Setting the Maximum Generation Length can control the length of the input context for the LLM."

Top-K(Default 0 Range 1 to vocabulary,Common Range 40,50)

Sampling is restricted to the top k highest-probability words. For instance, with k set to 50, the selection is made from among the 50 most likely words.

Top-p(Default 1 Range0-1 ,Common 0.9,0.95)

Sampling is conducted from the pool of words until their cumulative probability reaches p. For example, with p set to 0.9, the selection is made from among the words whose combined probabilities account for 90% of the total.

Repetion Penalty(Default 1 Range 1.0- 2.0)

To mitigate the likelihood of generating repetitive words, a higher repetition penalty Range can be applied, which effectively reduces the occurrence of redundant content in the text.

Beam Searth(Default 1,Range 1 to 10)

Beam Search is a heuristic search algorithm that maintains multiple candidate sequences during generation, ultimately selecting the most optimal text output. Key parameters for this algorithm include the Beam Width, which determines the number of candidates retained at each step.

Length Penalty

Length Penalty is a setting used in text generation to help the model create text that’s not too short or too long. It works by adjusting the score of a generated text based on its length. Example: Imagine you’re asking a computer to write a summary of a book. Without Length Penalty, the summary might be too short and miss important points, or it might be too long and include unnecessary details. By using Length Penalty, you can tell the computer to aim for a summary that’s just the right length, so it includes all the key information without extra fluff.

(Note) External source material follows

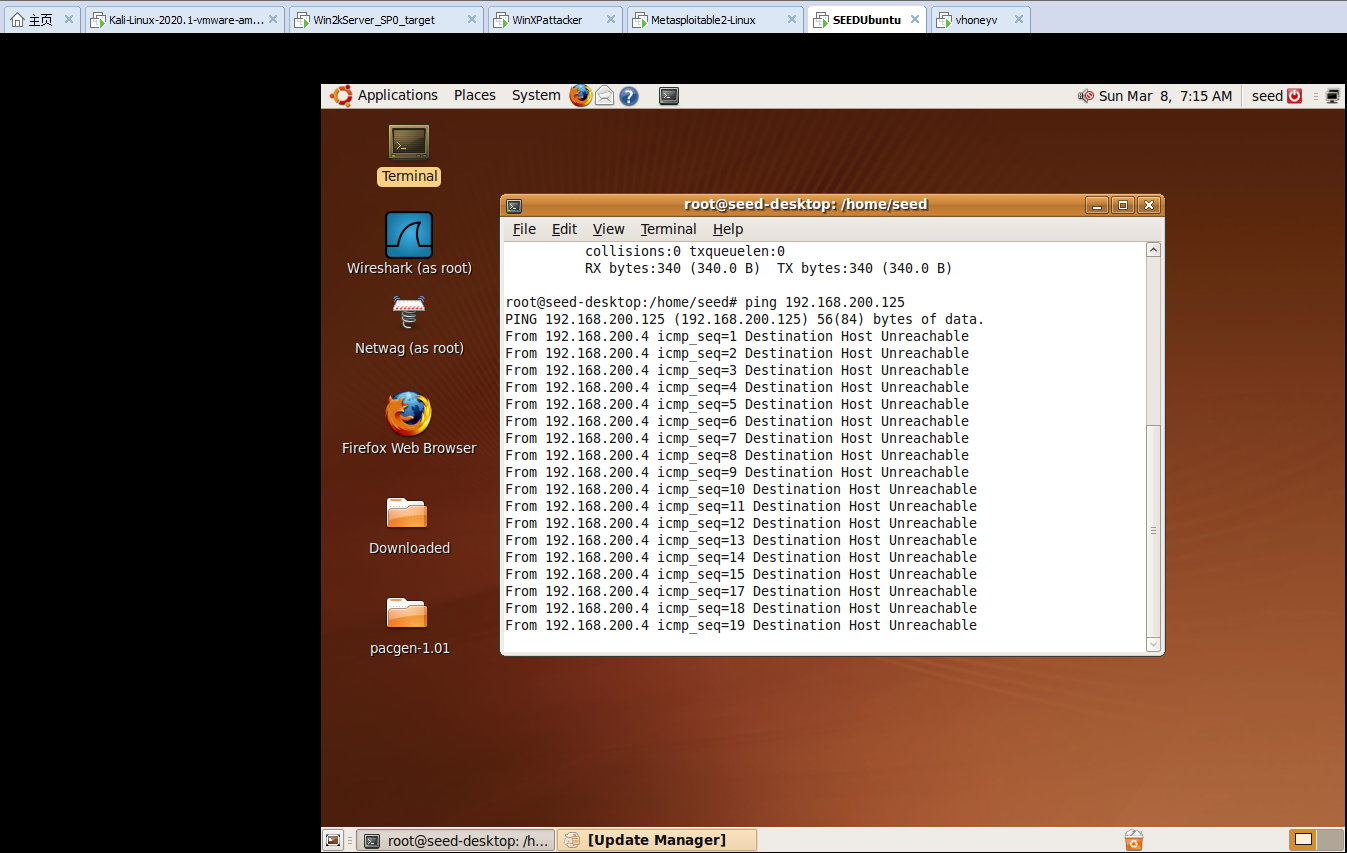Open the mail client from the top panel
The width and height of the screenshot is (1347, 853).
point(604,96)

frequency_penalty(Default 0 Range -2.0- +2.0)

Description: Penalizes words based on their frequency in the generated text, reducing repetition. Example: When set to 1.0, common words are used less often, resulting in more diverse text.

presence_penalty(Default 0 Range -2.0- +2.0)

Description: Penalizes words that have already appeared in the text, encouraging the use of new words. Example: When set to 1.5, the model tends to use words that haven’t appeared yet, increasing text diversity.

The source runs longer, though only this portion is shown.